# "Our Preciousss..." by ADist



## mustafaerdogar

Hello, aquascapers! Greetings from Turkey! My name is Mustafa and this is my first post in this forum (and also in all international forums for a long time). 

I want to share one of my amateur group' s tanks with you. My group' s name is ADist (Aquarium Design Ä°stanbul; in Turkish "Akvaryum Dizayn Ä°stanbul") consist of four aquascapers. For more info about us and more photographs of this layout (and others we did) you can visit our site: http://www.akvaryumdizaynistanbul.com 

Your comments are very important for us   


*"Our Preciousss..."
A Hobbit house concept from the Lord Of The Rings*















*Tank Dimensions (cm): *40*23*25 (h) --- (using only 15 cm height except sand height)

*Net Aquarium volume:* 12 liters

*Setup Date:*May 2010

*Flora: *
Eleocharis parvula
Fissidens fontanus
Vesicularia sp.

*Fauna:*
Neocaridina denticulata 
Caridina japonica

*Hardscape material:*Silica sand, lava rock, some grey stones, small battens and driftwood

*Lighting:* 2*15W T8

*CO2:* Pressurized CO2 for first 3 months then removed.


----------



## George Farmer

Very well executed with great sense of scale, even though I'm not a huge fan of tree 'scapes.

Thanks for sharing!


----------



## Dolly Sprint 16v

Hi 

Welcome to the forum.

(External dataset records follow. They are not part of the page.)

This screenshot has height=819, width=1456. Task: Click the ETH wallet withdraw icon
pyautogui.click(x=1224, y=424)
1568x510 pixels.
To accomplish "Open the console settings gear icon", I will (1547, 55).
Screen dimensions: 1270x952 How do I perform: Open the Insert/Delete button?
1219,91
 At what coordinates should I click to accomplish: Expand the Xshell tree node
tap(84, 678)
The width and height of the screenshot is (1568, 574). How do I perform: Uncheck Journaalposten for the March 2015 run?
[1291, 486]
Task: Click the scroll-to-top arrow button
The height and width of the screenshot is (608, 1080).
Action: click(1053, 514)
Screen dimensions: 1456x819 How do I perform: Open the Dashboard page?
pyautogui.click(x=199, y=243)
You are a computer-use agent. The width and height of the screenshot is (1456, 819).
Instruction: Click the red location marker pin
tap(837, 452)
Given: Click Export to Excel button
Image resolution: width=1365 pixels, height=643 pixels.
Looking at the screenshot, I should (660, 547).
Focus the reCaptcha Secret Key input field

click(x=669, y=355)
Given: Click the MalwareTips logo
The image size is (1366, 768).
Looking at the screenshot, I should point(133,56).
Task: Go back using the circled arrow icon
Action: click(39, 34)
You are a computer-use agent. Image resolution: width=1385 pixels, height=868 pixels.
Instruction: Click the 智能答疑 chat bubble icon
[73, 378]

There is "one" word I would like to say about your scape "WOW".

Regards
Paul.


----------



## Mark Evans

recently, I may have been a bit 'downbeat' about scapes like this, but this particular scape' seems to make me go back on my view a little. 

This is incredible! 

The tree looks so damn real!


----------



## mustafaerdogar

Thank you everyone; very pleased to hear these good words from you


----------



## foxfish

Fantastic so middle earth it made me smile


----------



## Luketendo

Really good, that moss is perfect and it looks so much larger than it is.


----------



## mustafaerdogar

Thank you all!

This tank submitted to IAPLC 2011 by Batuhan BAYRAM (one of our group members) and took 265th place. Not bad, not very good    And also submitted to IBAC 2011 and took 4th place!


----------